[Opening Data for this task section]
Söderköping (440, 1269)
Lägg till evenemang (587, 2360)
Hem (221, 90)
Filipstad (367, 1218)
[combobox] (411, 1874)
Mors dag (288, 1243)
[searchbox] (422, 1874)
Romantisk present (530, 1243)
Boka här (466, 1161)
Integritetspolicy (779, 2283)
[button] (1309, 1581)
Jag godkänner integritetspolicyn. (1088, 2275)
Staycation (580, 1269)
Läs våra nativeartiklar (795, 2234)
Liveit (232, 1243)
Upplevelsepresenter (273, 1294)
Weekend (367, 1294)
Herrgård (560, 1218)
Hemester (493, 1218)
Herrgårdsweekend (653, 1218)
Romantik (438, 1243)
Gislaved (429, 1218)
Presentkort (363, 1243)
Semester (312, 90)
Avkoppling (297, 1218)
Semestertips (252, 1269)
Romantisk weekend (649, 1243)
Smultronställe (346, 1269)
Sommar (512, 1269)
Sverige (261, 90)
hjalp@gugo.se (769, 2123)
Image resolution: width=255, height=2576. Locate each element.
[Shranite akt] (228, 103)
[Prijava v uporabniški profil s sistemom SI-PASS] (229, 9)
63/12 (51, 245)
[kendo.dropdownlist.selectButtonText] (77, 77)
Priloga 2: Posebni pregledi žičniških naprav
[Closing Data for this task section]
> **Work instructions**:
Print each of the lines above again, unchanged.

> **Answer section**:
Söderköping (440, 1269)
Lägg till evenemang (587, 2360)
Hem (221, 90)
Filipstad (367, 1218)
[combobox] (411, 1874)
Mors dag (288, 1243)
[searchbox] (422, 1874)
Romantisk present (530, 1243)
Boka här (466, 1161)
Integritetspolicy (779, 2283)
[button] (1309, 1581)
Jag godkänner integritetspolicyn. (1088, 2275)
Staycation (580, 1269)
Läs våra nativeartiklar (795, 2234)
Liveit (232, 1243)
Upplevelsepresenter (273, 1294)
Weekend (367, 1294)
Herrgård (560, 1218)
Hemester (493, 1218)
Herrgårdsweekend (653, 1218)
Romantik (438, 1243)
Gislaved (429, 1218)
Presentkort (363, 1243)
Semester (312, 90)
Avkoppling (297, 1218)
Semestertips (252, 1269)
Romantisk weekend (649, 1243)
Smultronställe (346, 1269)
Sommar (512, 1269)
Sverige (261, 90)
hjalp@gugo.se (769, 2123)
Image resolution: width=255, height=2576. Locate each element.
[Shranite akt] (228, 103)
[Prijava v uporabniški profil s sistemom SI-PASS] (229, 9)
63/12 (51, 245)
[kendo.dropdownlist.selectButtonText] (77, 77)
Priloga 2: Posebni pregledi žičniških naprav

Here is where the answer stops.